В рассказе “Кошмар” описан доктор, который лечит мужиков, но они не могут заплатить, докторша, у которой рваные рубашки и которая сама полощет на реке своё бельё, потому что неё нет ни копейки, чтобы заплатить прачке.
Священник, которому тоже не где взять, вот он и просится на работу хоть переписчиком и даже за 10 рублей. И когда в последней сцене священник прощается и уходит, но его догоняют кучер и мальчишка, чтобы взять благословение, то в этом эпизоде на нас веет живым духом и рождается тихая уверенность, что совсем отчаиваться нельзя, что Господь всё управит.
Чехова, конечно, интересует не высшая иерархия, а, главным образом, младший клир. Поэтому в повести “Дуэль” выводится дьякон Поветов, который всех спасает, так как оказался во время, ведомый ангелом, и, крикнув под руку отчаянным голосом, – “Он убьёт его”, он не дал совершиться убийству.
Все остальные находятся в плену не то дуэльного кодекса, не то кодекса чести, не то, вообше, не понятных каких-то диких, ни где не писанных, но почему-то всеми признаваемых законов. Люди стоят как бы замерев и в ужасе ждут, что сейчас произойдет убийство, которое совершит порядочный человек в присутствии порядочных людей. Какая-то сила заставляет этого несчастного Лаевского стоять, а не бежать от этого стояния.
Дьякон внимательно смотрит в лица: все в тайне надеются, что фон Корн выстрелит в воздух, а Лаевский обязательно не попадёт.
Начинается как бы клубок, люди как бы повязаны и в тоже время, в их беспомощности, в их немощи, может совершиться Божья сила.

Данные:

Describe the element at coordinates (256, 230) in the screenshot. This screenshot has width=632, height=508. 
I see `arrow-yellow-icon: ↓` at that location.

Что сделать:
1. Ответьте на вопросы по тексту о священнослужителях у Чехова:
(a) Почему докторша в рассказе «Кошмар» сама полощет бельё на реке?
(b) За какую плату священник согласен работать переписчиком?
(c) Какие слова выкрикнул дьякон Поветов в повести «Дуэль»?
2. Продолжите текст о священнослужителях у Чехова после его последнего предложения.
Перечень — самостоятельный материал, к тексту он не относится.

Ответы по заданиям:
1.
(a) У неё нет ни копейки, чтобы заплатить прачке.
(b) Даже за 10 рублей.
(c) «Он убьёт его».

2.
Дьякон, сидящий в засаде, смотрит на лица и вдруг он увидел по выражению лица фон Корна, который до этого не хотел стрелять. Но, узнав о последнем падении Лаевского, который в нём и виноват-то не был. (Лаевский застал свою сожительницу с полицейским приставом Кирилиным). Корн плюёт от отвращения и решил убить Лаевского как гниду, чтобы он не мешала, не оскорбляла его эстетического чувства.
Когда эта холодная ненависть проступила у него на лице, то дьякон испугался и закричал во всю ивановскую – “он убьёт его”. Корн промахнулся, но попал где-то близко, так как пуля даже контузила Лаевского. Увидя, что этот несчастный противник стоит, а не упал, секундант (Шишковский) от радости заплакал.
Едут уже обратно, дьякон во всеоружии своего христианского менталитета, даже извиняется – “Вы”, говорит, “меня извините, но у Вас было такое лицо, как будто Вы действительно хотите его убить”.
Кончается повесть полным примирением. Хотя акт примирения это ещё не есть акт внутреннего покаяния фон Корна, уверенного в своей правоте, тем не менее, уже можно радоваться и дьякон поздравляет его заранее, что “Вы”, говорит, “победили главного врага человечества - гордость”.
Гордость-то он ещё не победил, но то, что он хотя бы услышал в первый раз, что гордость, которой гордятся, что это на самом деле – главный враг не только человеческого спасения, но и человеческого общежития, живых отношений между людьми.
Когда эта повесть появилась на страницах суворинских изданий, то эта повесть была победа и, особенно, при тех отношениях 90-х годов XIX-го века.
Повесть “Архиерей”. Чехов был знаком с одним архиереем к вящему умилению Евгении Яковлевны (матери). Фактически Чехов не совсем понимает, зачем бывают архиереи. Он не очень понимает что такое устройство Церкви, что такое иерархия, церковное управление. По настоящему его архиерей, преосвященный Петр, викарный архиерей, то есть помогающий или, в случае болезни, заменяющий правящего. Но если правящий архиерей на месте, то викарному остаётся только служение.
Чеховский преосвященный Петр – глубоко верующий человек и ему особенно дорого в его служении – это как раз сами богослужения и сама повесть начинается с Великого Четверга. Архиерей сам читает своё любимое первое Евангелие от Иоанна. По настоящему-то он думает – “Какой я архиерей, мне быть, может, священником в провинции, или простым монахом”. Трудно даже сказать, что его тяготит. Казалось бы никаким человекоугодничеством он не окружен, так как он не правящий, то не может ни наказывать духовенство, ни проверять, то есть он не у дел.